• _TASK DETAILS_: What you return should be the entries, unchanged, without their pictures.

• _DATASET EXTRACT_:
○ ○ ○ ○ ○
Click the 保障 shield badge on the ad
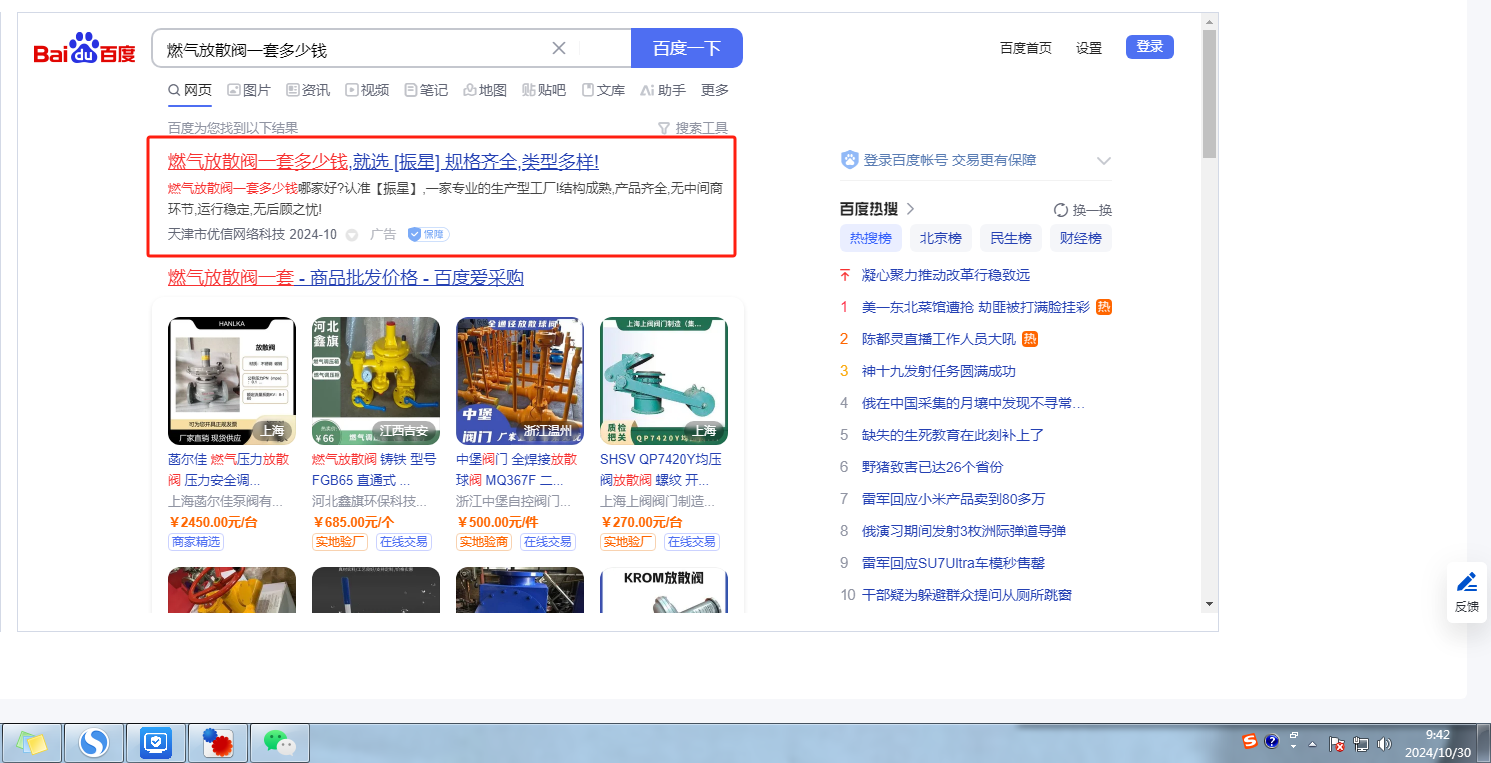The height and width of the screenshot is (763, 1491). click(x=428, y=234)
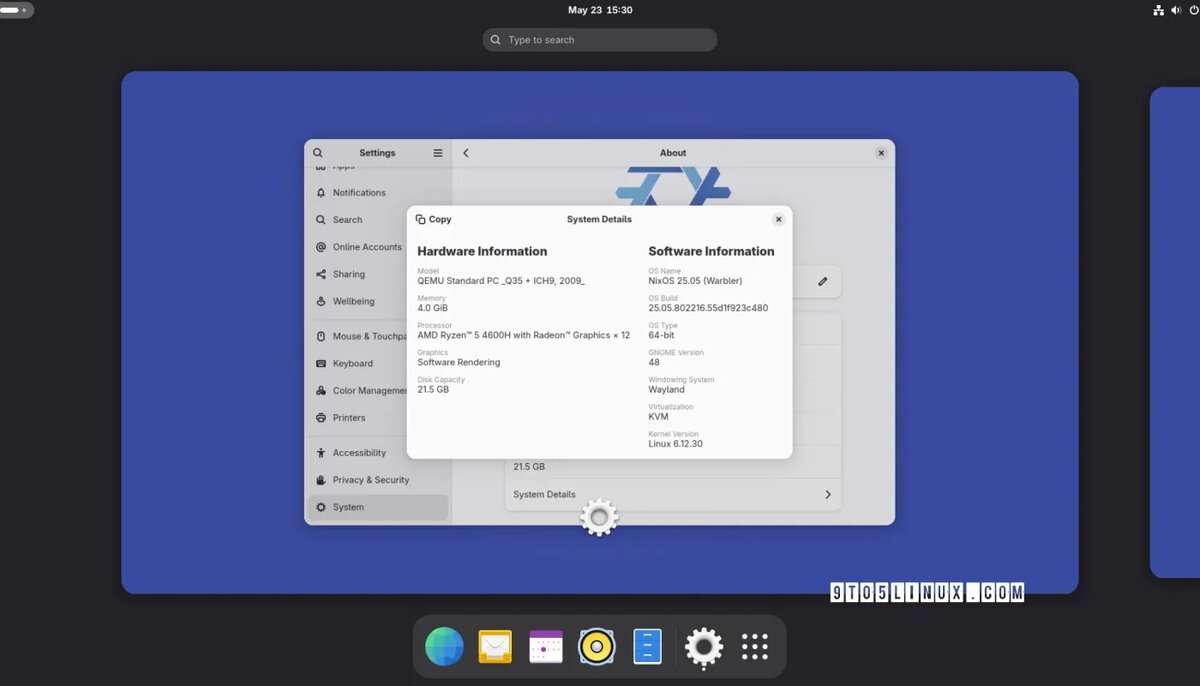
Task: Go back using the About page arrow
Action: pyautogui.click(x=465, y=152)
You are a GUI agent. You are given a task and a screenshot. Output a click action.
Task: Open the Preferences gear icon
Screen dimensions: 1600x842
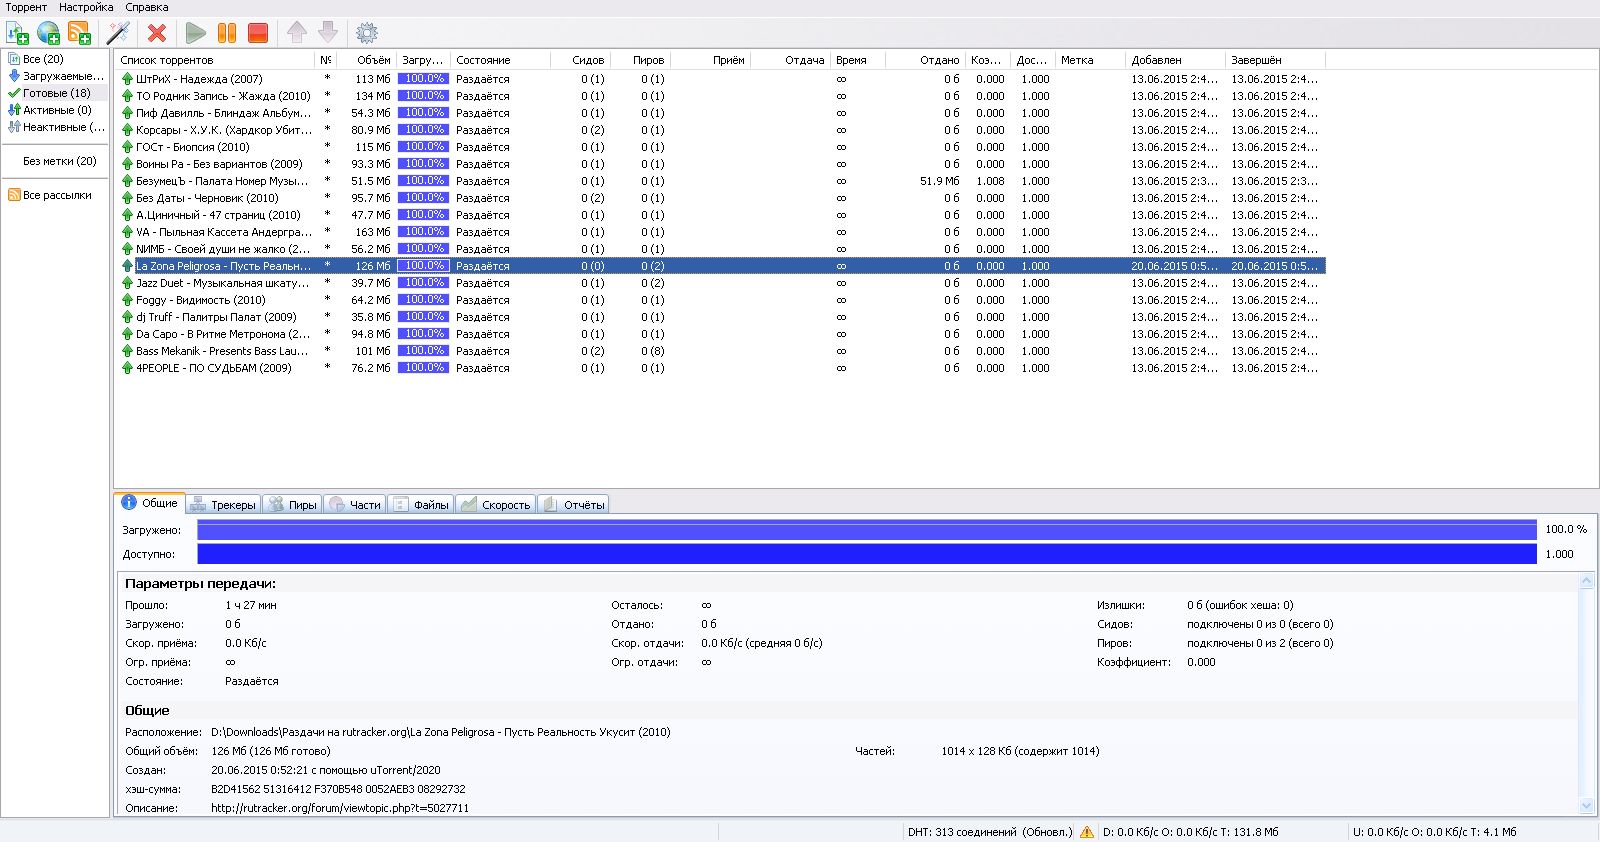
○ ○ ○ ○ ○
• _EXERCISE SOLUTION_:
Click the 保障 shield badge on the ad
The height and width of the screenshot is (763, 1491). click(x=428, y=234)
Task: Go back using the About page arrow
Action: pyautogui.click(x=465, y=152)
You are a GUI agent. You are given a task and a screenshot. Output a click action.
Task: Open the Preferences gear icon
Screen dimensions: 1600x842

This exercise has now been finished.